■ Material for this exercise ■
....

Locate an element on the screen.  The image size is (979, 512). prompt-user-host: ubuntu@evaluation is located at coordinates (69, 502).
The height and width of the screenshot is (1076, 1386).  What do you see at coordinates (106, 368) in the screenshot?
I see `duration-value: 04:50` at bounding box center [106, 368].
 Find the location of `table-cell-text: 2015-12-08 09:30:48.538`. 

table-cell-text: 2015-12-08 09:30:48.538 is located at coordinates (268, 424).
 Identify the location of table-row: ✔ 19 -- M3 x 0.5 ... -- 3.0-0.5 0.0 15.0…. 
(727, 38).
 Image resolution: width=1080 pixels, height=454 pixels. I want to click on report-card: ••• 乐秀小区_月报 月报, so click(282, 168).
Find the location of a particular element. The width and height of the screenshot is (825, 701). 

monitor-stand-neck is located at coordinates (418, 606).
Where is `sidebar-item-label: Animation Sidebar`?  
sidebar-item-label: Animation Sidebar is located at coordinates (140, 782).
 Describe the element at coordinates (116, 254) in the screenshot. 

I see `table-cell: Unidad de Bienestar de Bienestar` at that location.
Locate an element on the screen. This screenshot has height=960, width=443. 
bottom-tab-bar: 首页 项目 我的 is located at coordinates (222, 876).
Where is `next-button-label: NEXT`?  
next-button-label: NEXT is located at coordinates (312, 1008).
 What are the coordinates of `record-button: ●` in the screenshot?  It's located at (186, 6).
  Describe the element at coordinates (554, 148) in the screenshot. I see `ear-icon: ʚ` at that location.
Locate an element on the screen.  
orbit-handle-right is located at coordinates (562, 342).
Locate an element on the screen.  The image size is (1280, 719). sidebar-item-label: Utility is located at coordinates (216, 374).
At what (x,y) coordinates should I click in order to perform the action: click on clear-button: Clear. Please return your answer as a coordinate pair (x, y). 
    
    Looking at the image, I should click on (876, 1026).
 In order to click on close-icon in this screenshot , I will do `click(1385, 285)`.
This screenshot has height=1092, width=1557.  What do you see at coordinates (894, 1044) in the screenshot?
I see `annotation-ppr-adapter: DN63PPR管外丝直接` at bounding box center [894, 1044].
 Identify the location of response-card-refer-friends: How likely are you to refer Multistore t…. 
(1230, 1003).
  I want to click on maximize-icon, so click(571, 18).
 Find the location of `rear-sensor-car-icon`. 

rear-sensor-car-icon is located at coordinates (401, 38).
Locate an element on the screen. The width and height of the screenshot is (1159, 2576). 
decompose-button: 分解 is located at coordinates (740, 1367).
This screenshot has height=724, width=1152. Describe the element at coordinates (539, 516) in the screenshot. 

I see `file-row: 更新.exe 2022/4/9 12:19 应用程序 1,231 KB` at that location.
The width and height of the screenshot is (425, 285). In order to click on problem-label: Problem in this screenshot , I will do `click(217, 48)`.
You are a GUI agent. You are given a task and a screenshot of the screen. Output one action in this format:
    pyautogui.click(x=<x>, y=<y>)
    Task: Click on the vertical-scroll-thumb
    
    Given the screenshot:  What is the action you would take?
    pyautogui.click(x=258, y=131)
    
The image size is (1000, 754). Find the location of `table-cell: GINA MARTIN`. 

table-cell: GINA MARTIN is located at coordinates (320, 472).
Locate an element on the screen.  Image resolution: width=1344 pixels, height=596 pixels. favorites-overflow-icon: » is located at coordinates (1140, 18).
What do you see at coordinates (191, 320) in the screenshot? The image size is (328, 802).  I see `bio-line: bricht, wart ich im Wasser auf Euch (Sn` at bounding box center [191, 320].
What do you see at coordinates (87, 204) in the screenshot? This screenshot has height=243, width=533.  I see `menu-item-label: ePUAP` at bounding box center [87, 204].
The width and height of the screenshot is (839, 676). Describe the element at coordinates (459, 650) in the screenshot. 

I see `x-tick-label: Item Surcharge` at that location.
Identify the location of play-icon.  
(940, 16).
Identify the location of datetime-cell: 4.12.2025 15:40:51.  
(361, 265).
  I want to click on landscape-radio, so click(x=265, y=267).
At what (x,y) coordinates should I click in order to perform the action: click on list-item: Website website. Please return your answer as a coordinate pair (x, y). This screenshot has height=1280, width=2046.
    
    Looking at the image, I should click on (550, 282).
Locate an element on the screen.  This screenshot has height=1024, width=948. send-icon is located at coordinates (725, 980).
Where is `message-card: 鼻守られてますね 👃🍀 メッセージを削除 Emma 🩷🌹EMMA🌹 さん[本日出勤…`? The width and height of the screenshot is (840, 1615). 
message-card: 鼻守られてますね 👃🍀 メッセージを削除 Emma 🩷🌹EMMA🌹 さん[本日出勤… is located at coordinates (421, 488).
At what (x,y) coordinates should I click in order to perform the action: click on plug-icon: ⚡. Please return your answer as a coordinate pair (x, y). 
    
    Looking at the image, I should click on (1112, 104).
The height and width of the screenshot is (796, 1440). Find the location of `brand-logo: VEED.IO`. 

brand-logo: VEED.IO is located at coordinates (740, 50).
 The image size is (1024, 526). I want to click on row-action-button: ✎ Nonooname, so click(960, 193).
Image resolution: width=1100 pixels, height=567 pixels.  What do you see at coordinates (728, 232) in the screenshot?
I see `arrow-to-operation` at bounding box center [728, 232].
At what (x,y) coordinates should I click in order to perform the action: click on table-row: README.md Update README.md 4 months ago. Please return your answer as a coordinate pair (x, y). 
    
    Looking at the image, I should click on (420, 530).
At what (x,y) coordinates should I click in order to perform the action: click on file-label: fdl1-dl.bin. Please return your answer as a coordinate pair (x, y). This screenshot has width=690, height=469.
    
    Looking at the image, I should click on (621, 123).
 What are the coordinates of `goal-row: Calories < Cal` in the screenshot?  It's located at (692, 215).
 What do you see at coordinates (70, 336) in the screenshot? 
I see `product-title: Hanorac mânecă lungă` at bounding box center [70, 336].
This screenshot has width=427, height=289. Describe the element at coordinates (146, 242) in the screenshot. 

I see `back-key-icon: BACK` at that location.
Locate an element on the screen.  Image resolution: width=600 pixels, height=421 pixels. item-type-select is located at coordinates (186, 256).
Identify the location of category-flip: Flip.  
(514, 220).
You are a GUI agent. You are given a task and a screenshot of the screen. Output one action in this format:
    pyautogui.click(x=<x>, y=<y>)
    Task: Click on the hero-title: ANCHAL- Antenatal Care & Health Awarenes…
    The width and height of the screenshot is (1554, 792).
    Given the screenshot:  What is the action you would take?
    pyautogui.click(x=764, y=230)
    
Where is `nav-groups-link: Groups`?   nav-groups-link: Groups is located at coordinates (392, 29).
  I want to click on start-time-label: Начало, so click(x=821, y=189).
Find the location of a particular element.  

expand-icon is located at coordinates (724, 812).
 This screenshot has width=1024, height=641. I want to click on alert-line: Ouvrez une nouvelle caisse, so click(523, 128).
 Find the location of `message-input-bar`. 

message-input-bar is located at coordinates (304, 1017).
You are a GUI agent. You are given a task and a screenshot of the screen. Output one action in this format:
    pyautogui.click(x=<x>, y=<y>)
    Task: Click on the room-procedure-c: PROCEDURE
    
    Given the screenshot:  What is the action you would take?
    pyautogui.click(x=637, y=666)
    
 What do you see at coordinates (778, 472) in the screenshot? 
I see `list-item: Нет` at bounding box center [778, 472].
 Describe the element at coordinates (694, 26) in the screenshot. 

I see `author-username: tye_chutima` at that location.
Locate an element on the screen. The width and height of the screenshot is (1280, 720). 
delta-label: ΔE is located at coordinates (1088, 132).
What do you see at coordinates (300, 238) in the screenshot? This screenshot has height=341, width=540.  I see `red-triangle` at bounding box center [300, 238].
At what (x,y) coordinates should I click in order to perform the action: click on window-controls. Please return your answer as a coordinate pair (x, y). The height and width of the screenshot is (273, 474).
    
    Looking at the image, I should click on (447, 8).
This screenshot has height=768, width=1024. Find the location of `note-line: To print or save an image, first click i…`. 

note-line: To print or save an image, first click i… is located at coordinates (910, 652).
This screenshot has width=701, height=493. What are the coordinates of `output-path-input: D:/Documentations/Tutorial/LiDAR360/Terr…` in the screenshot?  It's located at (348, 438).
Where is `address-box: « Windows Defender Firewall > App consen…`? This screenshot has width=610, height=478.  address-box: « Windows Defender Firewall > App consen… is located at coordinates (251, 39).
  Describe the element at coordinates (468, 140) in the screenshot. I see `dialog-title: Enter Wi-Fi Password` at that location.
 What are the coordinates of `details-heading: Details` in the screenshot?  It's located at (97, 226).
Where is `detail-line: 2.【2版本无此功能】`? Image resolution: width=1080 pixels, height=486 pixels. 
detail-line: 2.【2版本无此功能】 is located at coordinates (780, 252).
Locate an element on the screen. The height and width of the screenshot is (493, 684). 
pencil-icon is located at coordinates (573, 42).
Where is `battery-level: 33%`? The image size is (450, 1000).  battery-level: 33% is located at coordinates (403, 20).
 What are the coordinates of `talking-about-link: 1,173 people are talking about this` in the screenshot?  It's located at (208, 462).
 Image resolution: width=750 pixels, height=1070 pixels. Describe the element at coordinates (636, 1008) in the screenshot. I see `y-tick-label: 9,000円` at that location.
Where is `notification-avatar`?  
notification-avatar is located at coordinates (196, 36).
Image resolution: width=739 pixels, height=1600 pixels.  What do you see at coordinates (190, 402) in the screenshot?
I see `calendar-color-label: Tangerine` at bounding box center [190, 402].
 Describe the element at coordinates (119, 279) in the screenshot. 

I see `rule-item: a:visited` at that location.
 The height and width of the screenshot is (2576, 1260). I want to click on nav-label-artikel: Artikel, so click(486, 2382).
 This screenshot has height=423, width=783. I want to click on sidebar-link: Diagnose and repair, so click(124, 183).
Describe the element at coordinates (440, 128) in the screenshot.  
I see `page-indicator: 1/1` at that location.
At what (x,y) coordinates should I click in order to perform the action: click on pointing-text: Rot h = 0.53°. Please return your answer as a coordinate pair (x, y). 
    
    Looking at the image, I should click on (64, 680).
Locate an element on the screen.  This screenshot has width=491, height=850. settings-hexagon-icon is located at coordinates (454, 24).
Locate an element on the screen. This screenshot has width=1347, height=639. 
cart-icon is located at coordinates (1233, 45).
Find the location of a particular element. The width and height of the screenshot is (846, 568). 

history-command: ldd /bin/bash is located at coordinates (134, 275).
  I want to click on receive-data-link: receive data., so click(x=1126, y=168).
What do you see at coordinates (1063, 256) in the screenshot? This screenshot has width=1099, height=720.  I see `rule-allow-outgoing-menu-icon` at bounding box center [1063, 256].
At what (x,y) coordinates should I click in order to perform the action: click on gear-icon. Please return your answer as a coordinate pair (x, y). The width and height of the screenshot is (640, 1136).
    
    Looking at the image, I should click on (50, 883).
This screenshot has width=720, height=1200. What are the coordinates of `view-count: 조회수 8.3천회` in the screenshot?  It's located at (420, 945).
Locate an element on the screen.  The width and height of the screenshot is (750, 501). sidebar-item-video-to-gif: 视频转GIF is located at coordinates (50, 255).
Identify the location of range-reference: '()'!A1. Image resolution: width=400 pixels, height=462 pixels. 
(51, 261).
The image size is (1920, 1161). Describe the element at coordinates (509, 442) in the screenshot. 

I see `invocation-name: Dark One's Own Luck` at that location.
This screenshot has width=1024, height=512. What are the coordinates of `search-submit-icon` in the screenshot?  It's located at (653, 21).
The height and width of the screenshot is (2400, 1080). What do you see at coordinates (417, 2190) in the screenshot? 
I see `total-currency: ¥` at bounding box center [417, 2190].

....

■ Assigned task ■
Revise the lines from the first one through the line containing "orbit-handle-right is located" so that "Locate an element on the screen" becomes "Find an element on the screen", with all else unchanged, and give back only that stretch of lines.

■ Result for this task ■
Find an element on the screen.  The image size is (979, 512). prompt-user-host: ubuntu@evaluation is located at coordinates (69, 502).
The height and width of the screenshot is (1076, 1386).  What do you see at coordinates (106, 368) in the screenshot?
I see `duration-value: 04:50` at bounding box center [106, 368].
 Find the location of `table-cell-text: 2015-12-08 09:30:48.538`. 

table-cell-text: 2015-12-08 09:30:48.538 is located at coordinates (268, 424).
 Identify the location of table-row: ✔ 19 -- M3 x 0.5 ... -- 3.0-0.5 0.0 15.0…. 
(727, 38).
 Image resolution: width=1080 pixels, height=454 pixels. I want to click on report-card: ••• 乐秀小区_月报 月报, so click(282, 168).
Find the location of a particular element. The width and height of the screenshot is (825, 701). 

monitor-stand-neck is located at coordinates (418, 606).
Where is `sidebar-item-label: Animation Sidebar`?  
sidebar-item-label: Animation Sidebar is located at coordinates (140, 782).
 Describe the element at coordinates (116, 254) in the screenshot. 

I see `table-cell: Unidad de Bienestar de Bienestar` at that location.
Find an element on the screen. This screenshot has height=960, width=443. 
bottom-tab-bar: 首页 项目 我的 is located at coordinates (222, 876).
Where is `next-button-label: NEXT`?  
next-button-label: NEXT is located at coordinates (312, 1008).
 What are the coordinates of `record-button: ●` in the screenshot?  It's located at (186, 6).
  Describe the element at coordinates (554, 148) in the screenshot. I see `ear-icon: ʚ` at that location.
Find an element on the screen.  
orbit-handle-right is located at coordinates (562, 342).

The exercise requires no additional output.